### TASKS AND EXERCISES
A – Answer these questions using the Building Futures article below:
(i) How old is the builder in Soyapango?
(ii) What was the size of the mortgage loan Mr Alfaro was offered in the US?
(iii) What is the name of the Salvadorian micro-finance bank that helped organize the deal?
B – Return the passage of the Building Futures article that runs between "Building Futures" and "from the US.", inclusive, copied exactly.

>> BEGIN SELECTED TEXT

Building Futures

Thursday, September 13, 2007

Now 47, Jos? Antonio Reyes has worked for years as a builder in his native El Salvador and has never once thought about opening a bank account.

On the face of it, he and his wife Edith Portales seem like some of the most unlikely people to have their lives transformed by innovations in trans-national finance. The couple live in a cramped and airless house in Soyapango, near the country’s capital, San Salvador, which they share with their son Fernando and their nephew Gerardo Alfaro’s three children. They are dependent on the $600 (?299, ?440) or so that Mr Alfaro sends them each month from the US.

Mr Reyes says he has long wished to add a floor to his home, but getting a mortgage to finance the work was never an option. In El Salvador, as throughout Latin America, commercial banking services have traditionally been available only to the better off.

This year, though, Mr Alfaro was offered an innovative $20,000 mortgage loan in the US that will allow his relatives at home to build the extra floor, providing his kids with a room of their own and somewhere to study. The deal was organised by a US money transfer company called Alante and Integral, a Salvadorian micro-finance bank.

Until recently, handling a mortgage for such a small amount, especially a cross-border mortgage, would have been too expensive for banks to make a decent return. But helped by greater economic stability in the region and lower interest rates, micro-finance banks and some other innovative financial institutions have begun to see potential in this market.

>> END SELECTED TEXT
>> BEGIN DATASET EXCERPT

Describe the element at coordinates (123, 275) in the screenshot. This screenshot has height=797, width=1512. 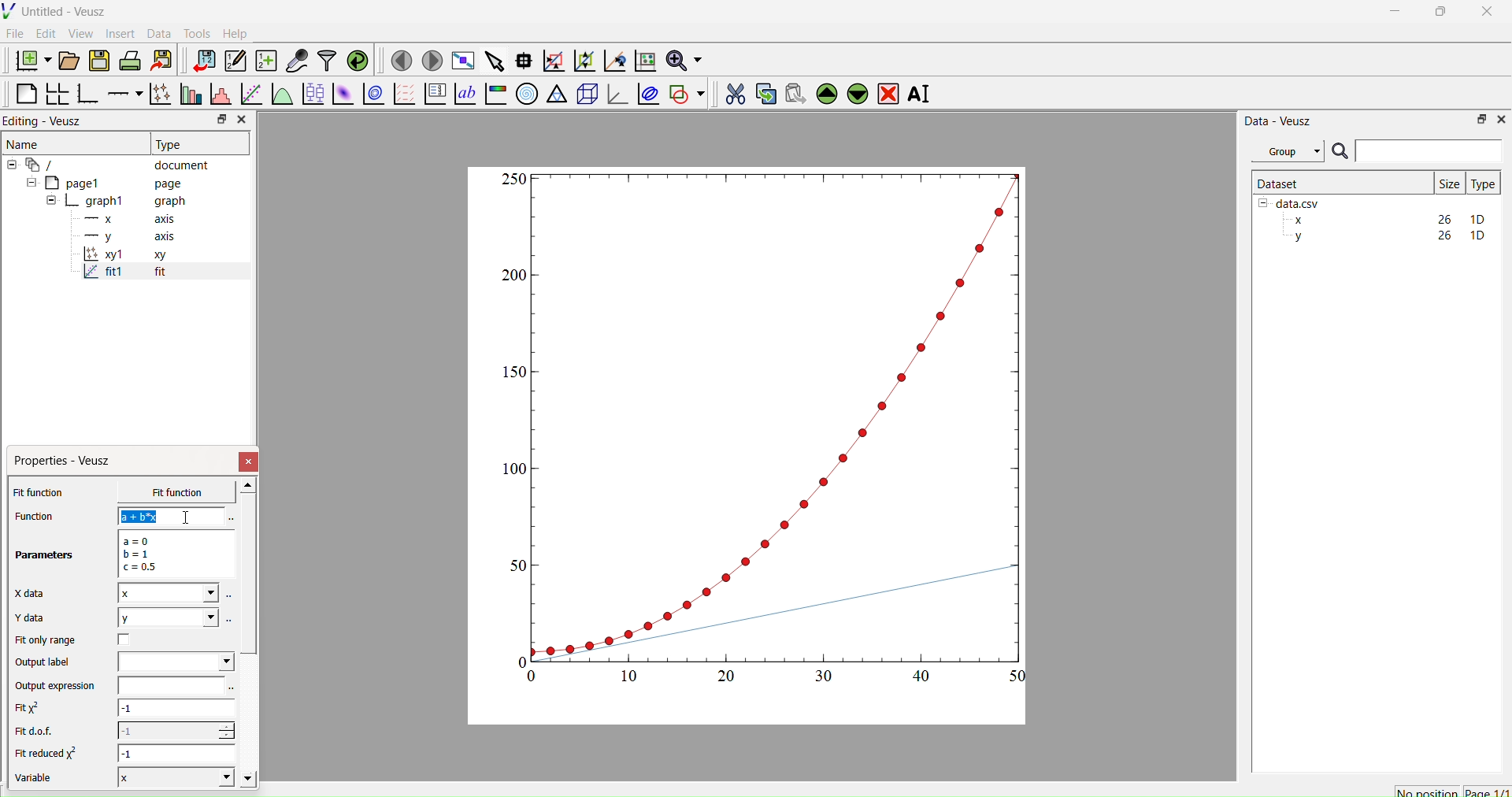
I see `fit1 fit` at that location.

>> END DATASET EXCERPT

### TASK-BY-TASK RESULTS
A –
(i) 47
(ii) $20,000
(iii) Integral

B –
Building Futures

Thursday, September 13, 2007

Now 47, Jos? Antonio Reyes has worked for years as a builder in his native El Salvador and has never once thought about opening a bank account.

On the face of it, he and his wife Edith Portales seem like some of the most unlikely people to have their lives transformed by innovations in trans-national finance. The couple live in a cramped and airless house in Soyapango, near the country’s capital, San Salvador, which they share with their son Fernando and their nephew Gerardo Alfaro’s three children. They are dependent on the $600 (?299, ?440) or so that Mr Alfaro sends them each month from the US.